Measuring Performance with CloudWatch Custom Metrics and Insights

27 Apr 2020

tl;dr: CloudWatch Insights is great if you can log JSON and only consider the last few weeks, otherwise I suggest asynchronous log analysis with a detached lambda function.

In a previous article, I explained how you can use CloudWatch Custom Metrics to monitor an application’s health. In this article we will look at the serverless scheduler, and use custom metrics to monitor the performance of its most critical component.

The serverless scheduler solves the problem of ad hoc scheduling with a serverless approach. This type of scheduling describes irregular point in time invocations, e.g. one in 32 hours and another one in 4 days.
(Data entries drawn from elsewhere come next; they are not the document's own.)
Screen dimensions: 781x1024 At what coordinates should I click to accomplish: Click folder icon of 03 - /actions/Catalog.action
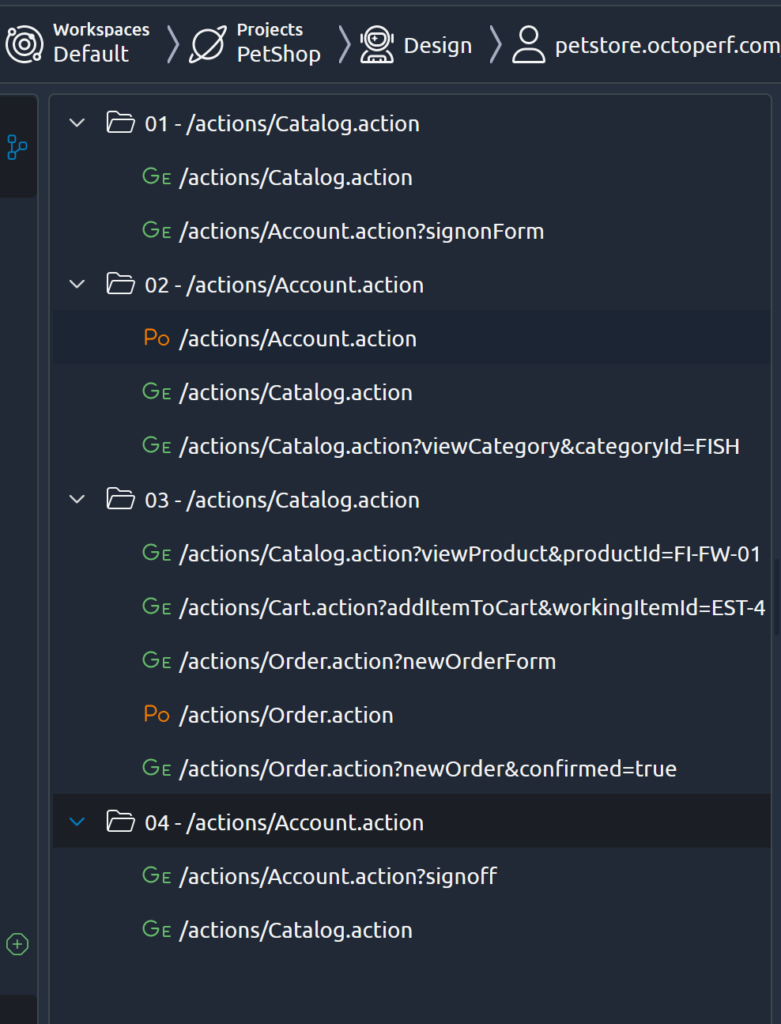121,500
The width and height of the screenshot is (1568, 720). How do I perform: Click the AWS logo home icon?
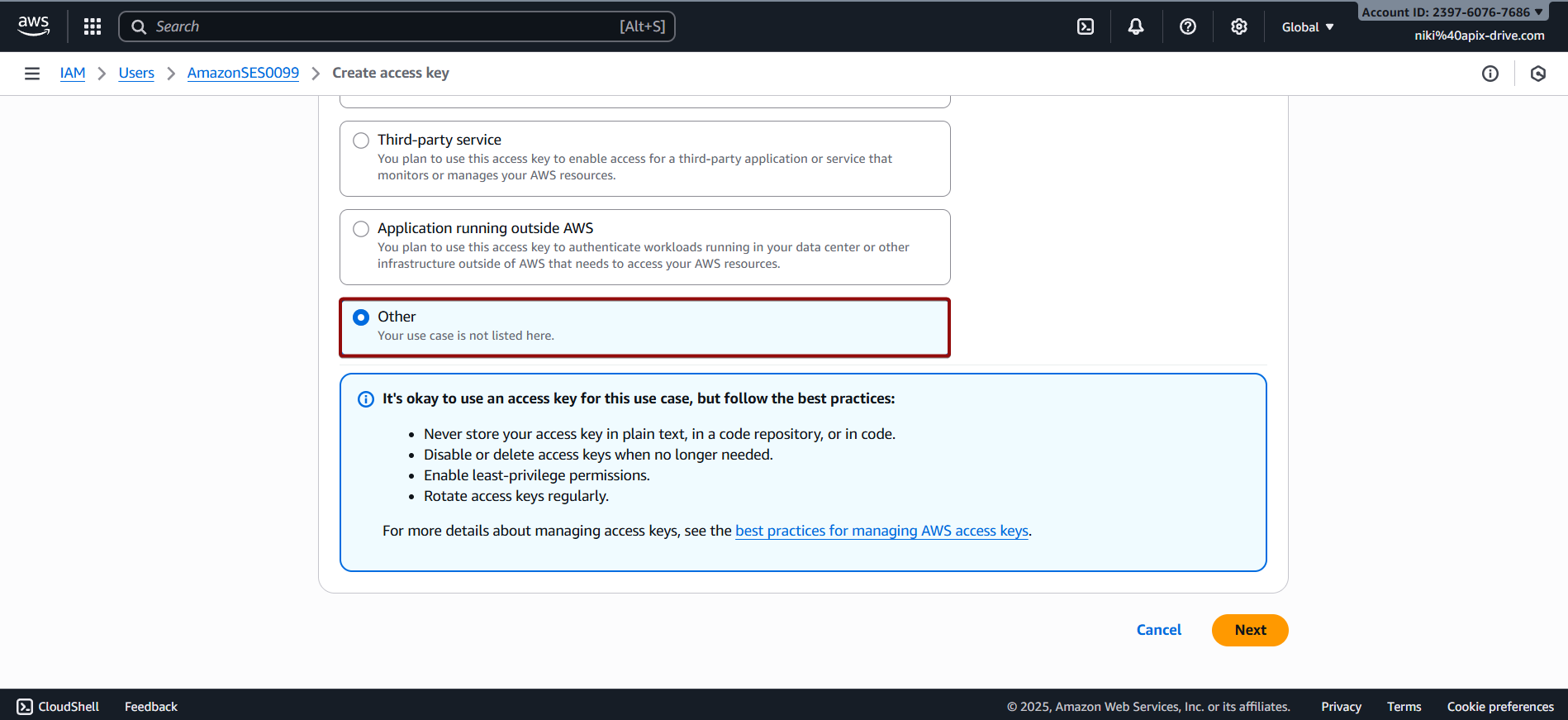[33, 26]
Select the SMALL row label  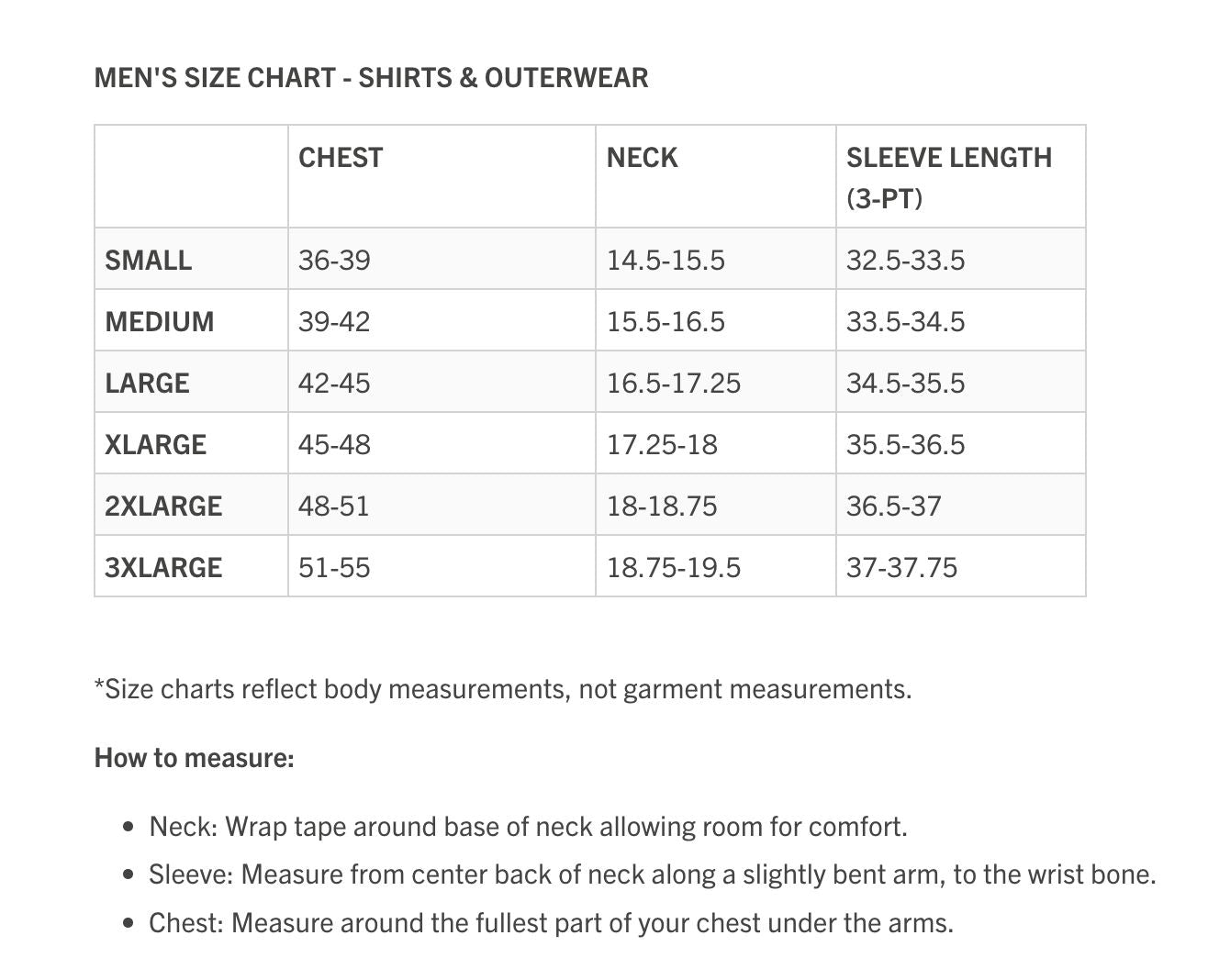(x=149, y=261)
While scale is usually not a problem with serverless technologies, keeping the precision high can become a challenge.

AdHoc Scheduling

The serverless scheduler accepts payloads with a date about when they shall be sent back. It uses SQS to prepare events that are up to 15 minutes away from their target date and then publishes them with a lambda function called emitter. This function receives the events a second early and waits for the right moment to publish them. The reason for this is that cold starts can add a couple hundred milliseconds of delay.
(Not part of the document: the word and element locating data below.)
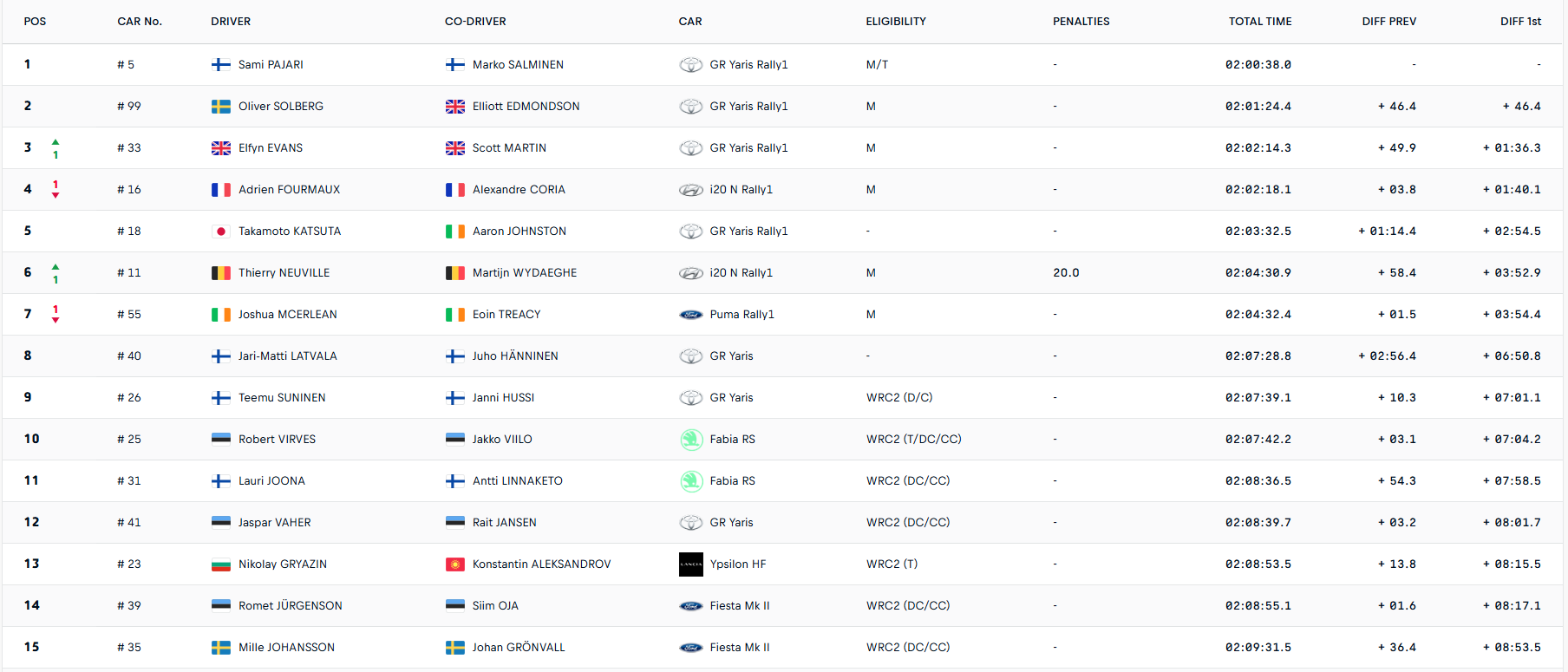Sort by the TOTAL TIME column header
Screen dimensions: 1568x672
point(1259,22)
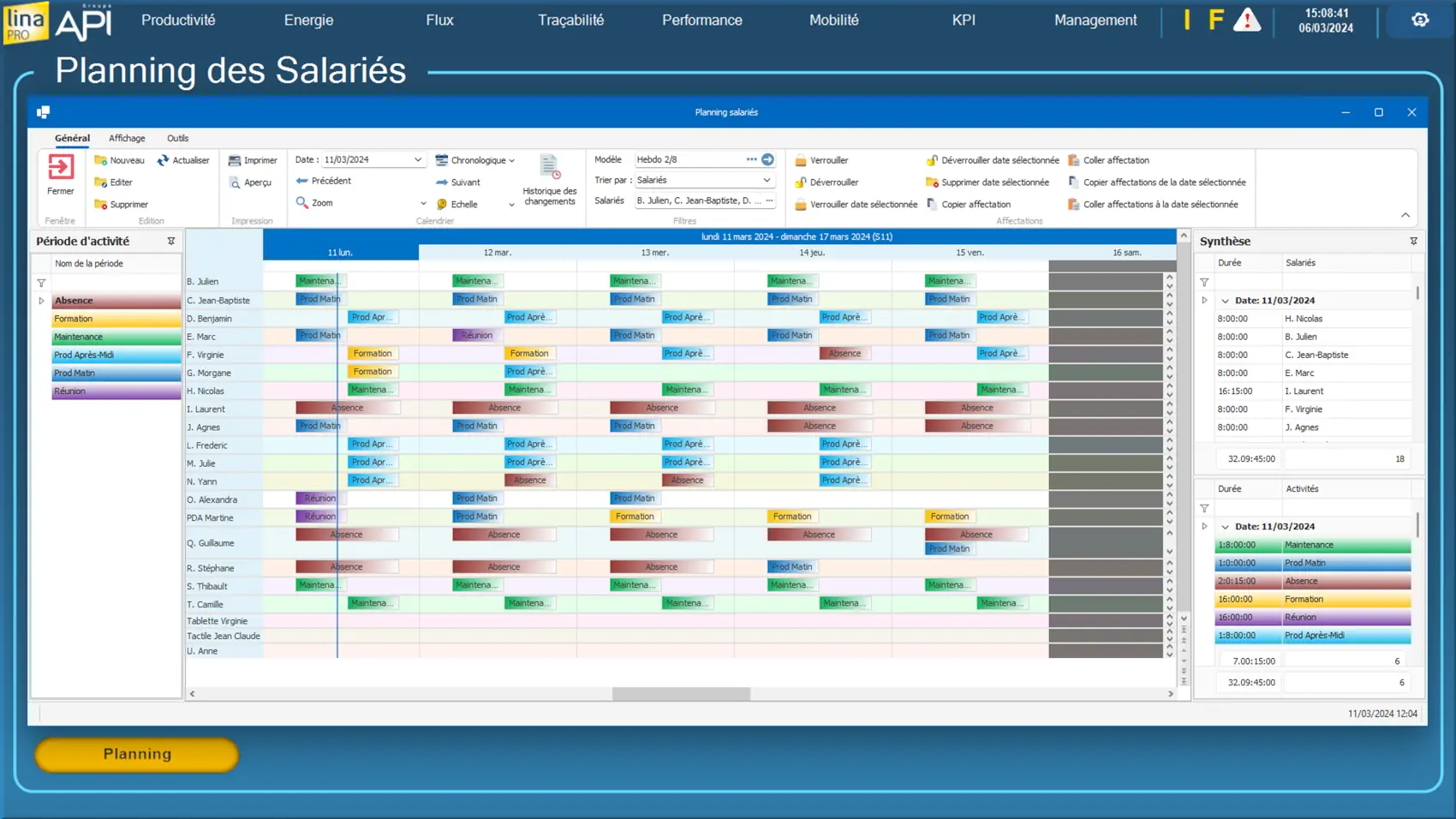Click the Aperçu preview icon
1456x819 pixels.
(235, 182)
The emitter function is also where we know how much delay there is between the expected date and the date that we managed to deliver the payload back. The lower this delay, the better our precision. We track the delay in milliseconds.

In previous tests I use Python’s matplotlib to build charts, now we’ll take a look at how CloudWatch can support us here. Bonus: We can register alarms in CloudWatch to notify us when things go south.

But first, let’s report the performance data performantly.

4 Ways You Can Report Metrics

CloudWatch has an API to upload metric data. We can use this API on (1) every event, (2) per execution of the emitter function, (3) somewhen later by asynchronously processing the logs, or (4) not at all by using CloudWatch Insights instead.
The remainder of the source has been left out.